**TEXT EXCERPT:**
☆ ☆ ☆ ☆

2

We need to run pt-stalk on a handful of servers to keep an eye on mySQL, and I was sick of manually starting it every time the server rebooted. A little googling turned up an init script for pt-stalk, and it seemed to work just fine. [my slightly modified version included at the bottom of this post]

It was taking too long to figure out how to push the script and config out via ssh [long story, please don't ask] so I decided to just log into the 20-odd servers and set everything up manually and everything worked.

☆ ☆ ☆ ☆

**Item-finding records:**
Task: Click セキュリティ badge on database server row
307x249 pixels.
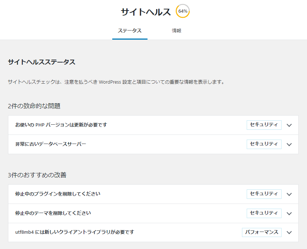Action: pos(264,144)
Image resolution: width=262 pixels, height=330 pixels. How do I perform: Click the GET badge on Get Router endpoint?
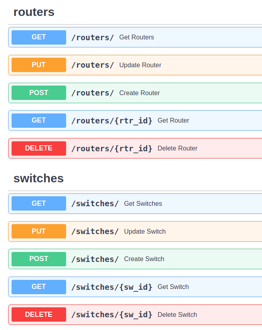[38, 120]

☆ ☆ ☆ ☆

**WHAT YOU ARE ASKED TO DO:**
Summarize the post about starting pt-stalk automatically in two sentences.

**IN RESPONSE:**
To monitor MySQL on a handful of servers without restarting pt-stalk by hand after every reboot, the poster found an init script for pt-stalk online, which worked fine and which the poster modified slightly. Because figuring out how to push the script and config out via ssh took too long, the poster logged into the 20-odd servers and set everything up manually, and everything worked.